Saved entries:
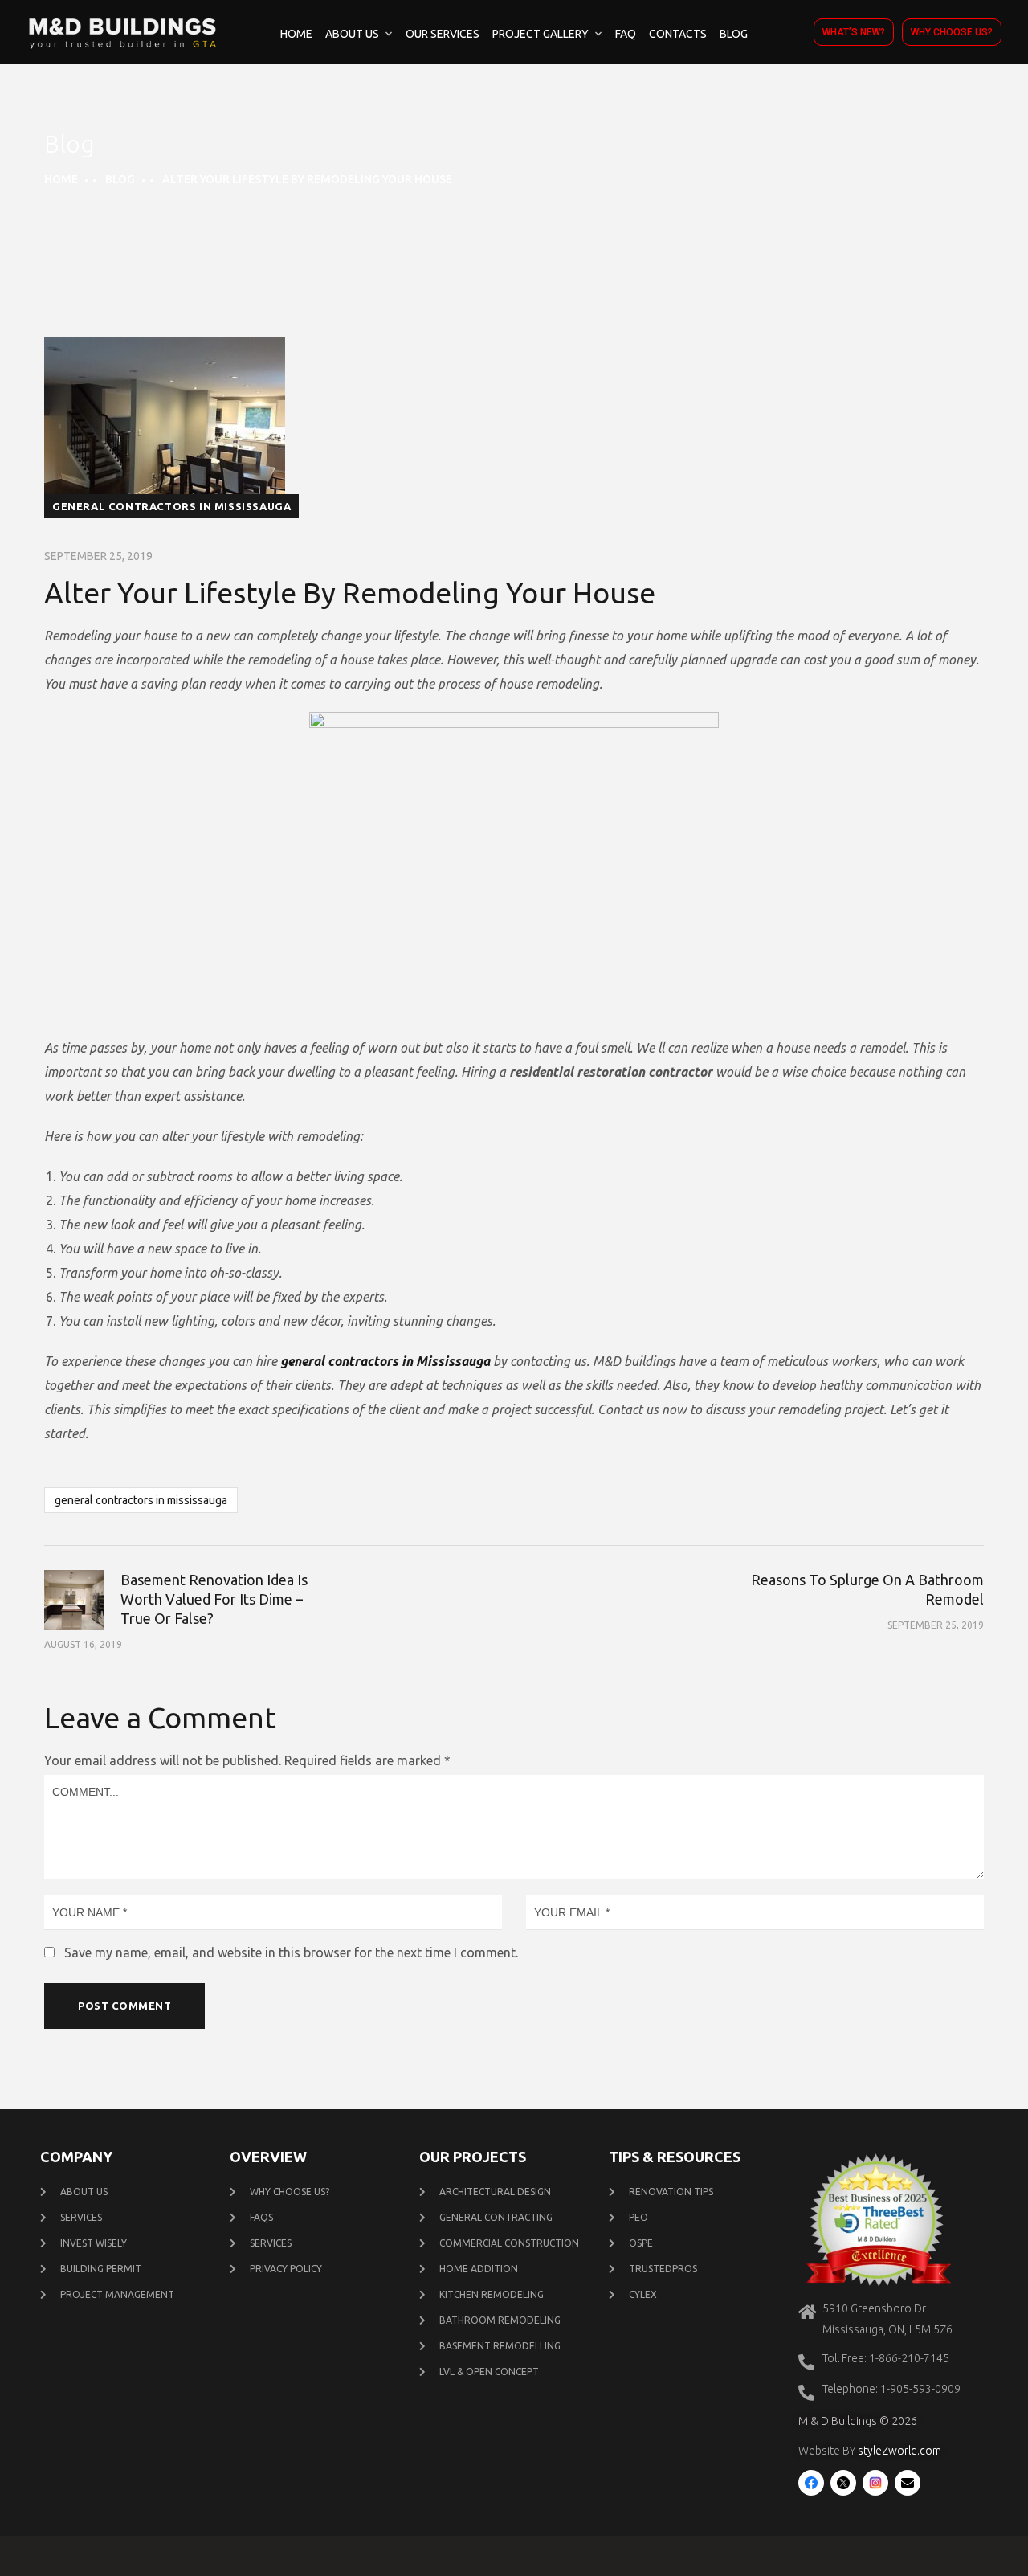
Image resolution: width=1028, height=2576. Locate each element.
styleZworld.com (899, 2450)
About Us (352, 33)
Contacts (678, 33)
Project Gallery (540, 33)
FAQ (625, 33)
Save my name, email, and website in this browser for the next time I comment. (291, 1952)
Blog (734, 33)
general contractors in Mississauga (171, 506)
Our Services (442, 33)
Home (296, 33)
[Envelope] (907, 2483)
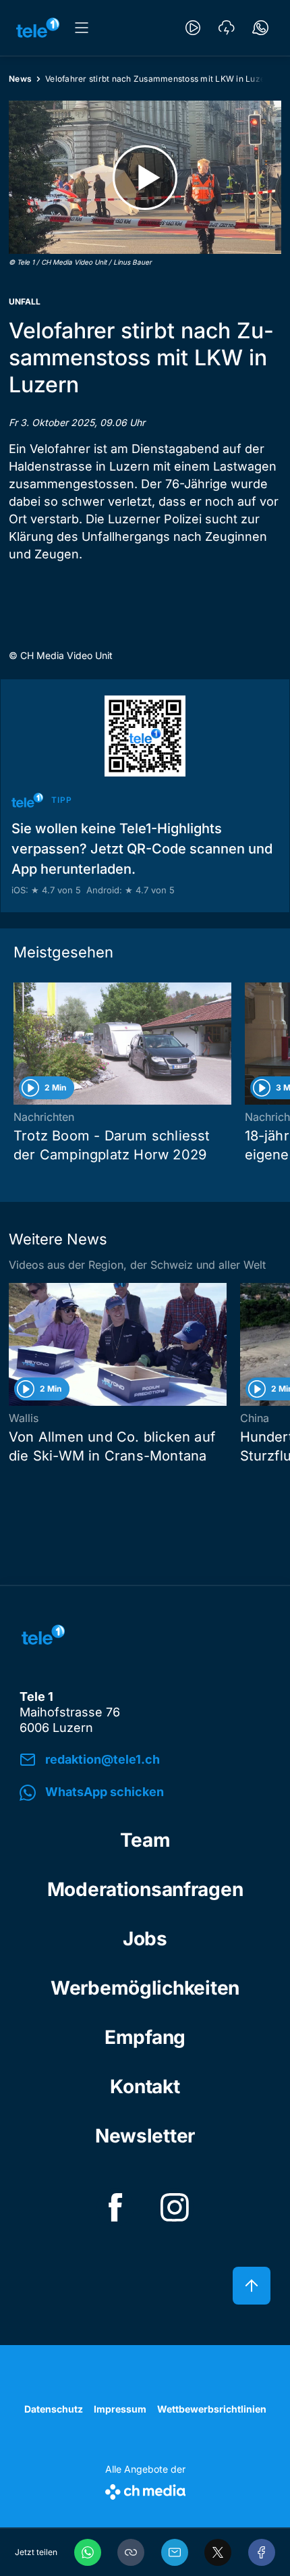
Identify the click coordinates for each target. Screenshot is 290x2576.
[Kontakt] (260, 27)
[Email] (174, 2552)
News (20, 79)
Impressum (120, 2409)
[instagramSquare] (175, 2207)
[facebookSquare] (115, 2207)
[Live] (193, 27)
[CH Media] (145, 2489)
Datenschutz (53, 2409)
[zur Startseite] (37, 27)
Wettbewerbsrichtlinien (211, 2409)
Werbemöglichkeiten (145, 1987)
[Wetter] (226, 27)
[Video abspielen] (145, 177)
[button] (130, 2552)
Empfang (145, 2037)
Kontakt (144, 2086)
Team (145, 1840)
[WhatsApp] (87, 2552)
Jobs (145, 1938)
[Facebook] (261, 2552)
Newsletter (145, 2135)
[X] (217, 2552)
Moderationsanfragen (145, 1889)
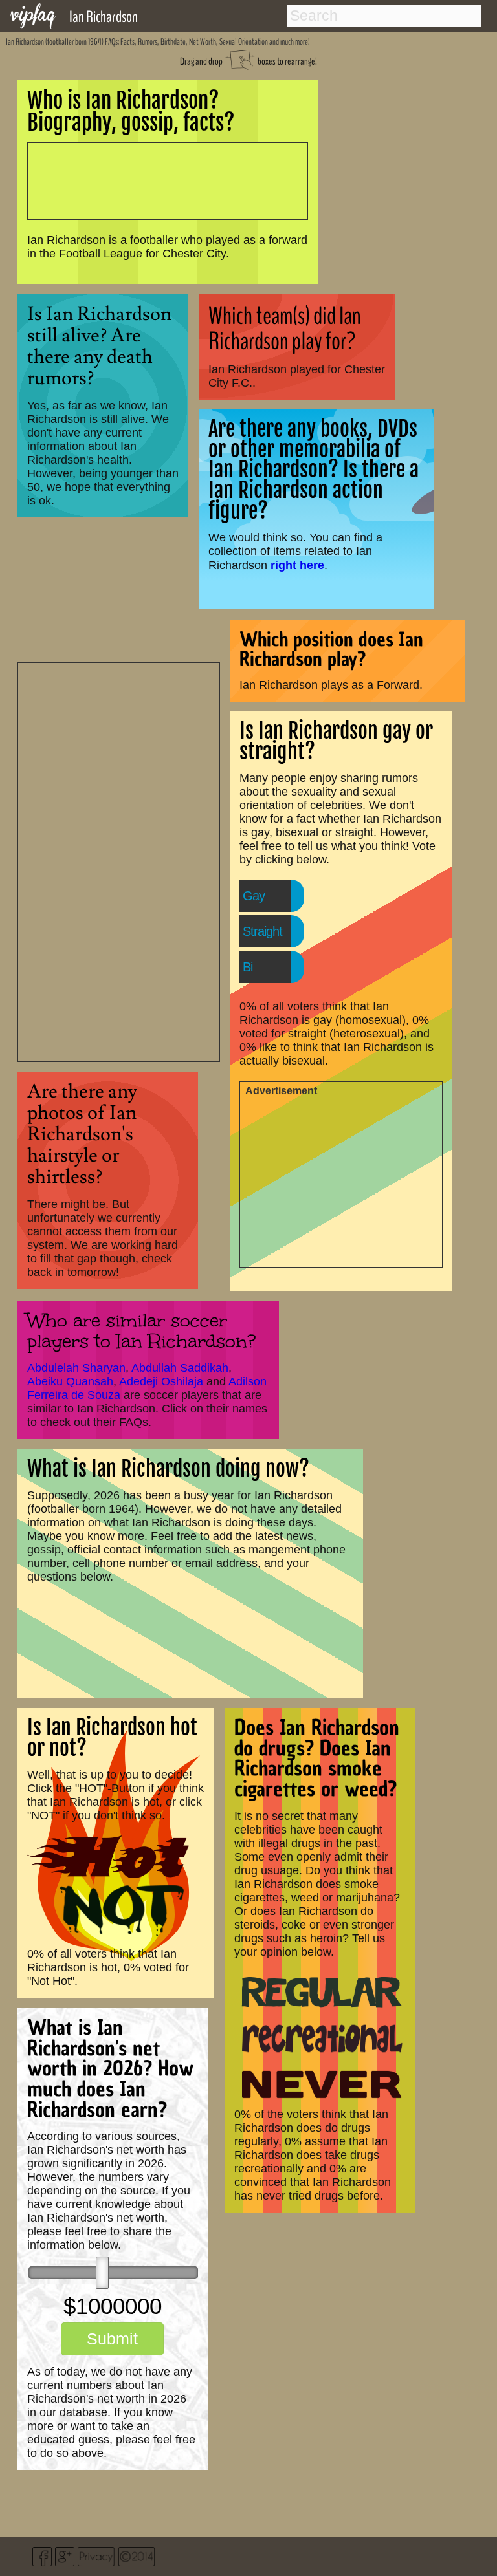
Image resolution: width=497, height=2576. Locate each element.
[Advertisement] (118, 860)
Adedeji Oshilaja (161, 1381)
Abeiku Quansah (70, 1381)
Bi (247, 967)
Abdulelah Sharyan (76, 1367)
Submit (112, 2339)
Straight (262, 931)
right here (297, 565)
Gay (254, 896)
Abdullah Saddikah (179, 1367)
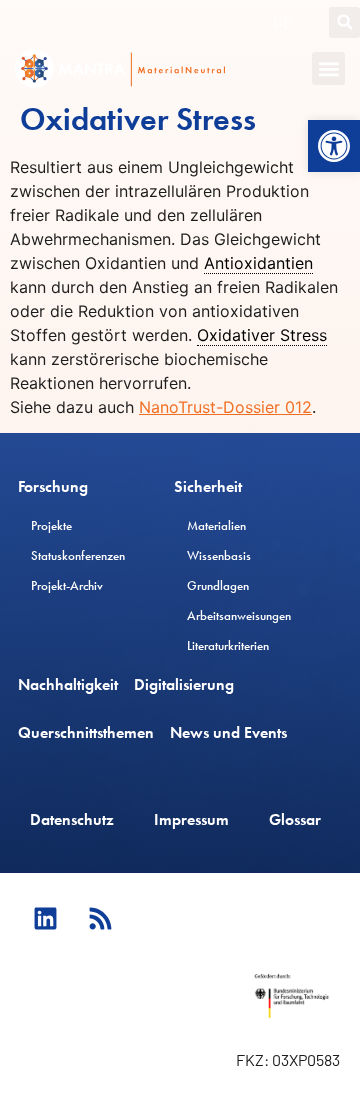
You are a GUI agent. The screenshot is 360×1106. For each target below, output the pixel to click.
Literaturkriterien (228, 645)
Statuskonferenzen (78, 555)
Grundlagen (218, 585)
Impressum (191, 819)
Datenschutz (72, 819)
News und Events (228, 732)
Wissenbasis (219, 555)
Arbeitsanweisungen (239, 615)
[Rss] (100, 918)
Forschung (53, 486)
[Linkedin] (45, 918)
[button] (334, 146)
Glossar (295, 819)
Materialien (216, 525)
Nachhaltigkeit (68, 684)
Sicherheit (208, 486)
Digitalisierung (184, 684)
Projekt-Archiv (67, 585)
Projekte (51, 525)
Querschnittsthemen (86, 732)
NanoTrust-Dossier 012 (225, 407)
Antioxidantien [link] (258, 263)
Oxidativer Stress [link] (262, 335)
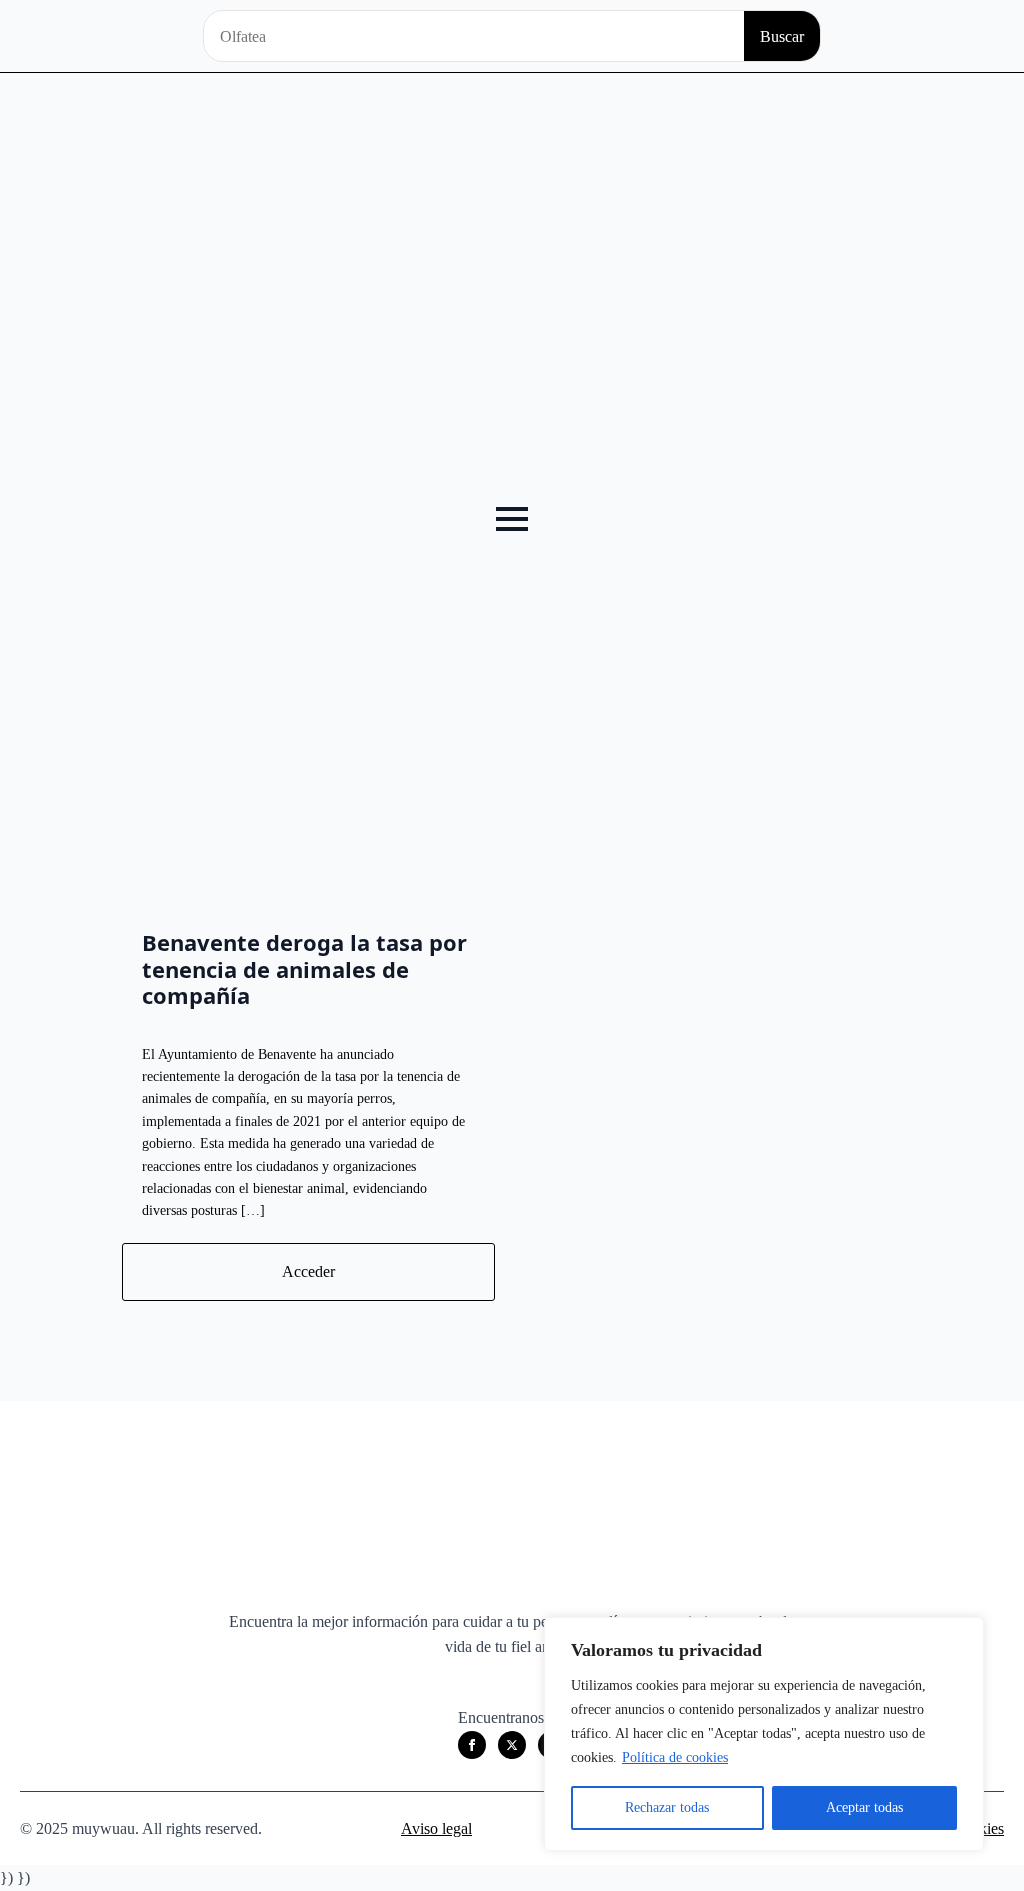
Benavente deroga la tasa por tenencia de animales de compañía (304, 968)
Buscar (782, 36)
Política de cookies (675, 1757)
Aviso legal (436, 1828)
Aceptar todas (864, 1807)
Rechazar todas (667, 1807)
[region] (764, 1734)
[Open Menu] (512, 519)
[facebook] (472, 1745)
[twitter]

> [EXERCISE DETAILS]:
Go through the data above and return each line containing the string "Image".

> [RESPONSE TO THIS TASK]:
Image resolution: width=1028, height=2576. Locate each element.
Image resolution: width=497, height=2576. Locate each element.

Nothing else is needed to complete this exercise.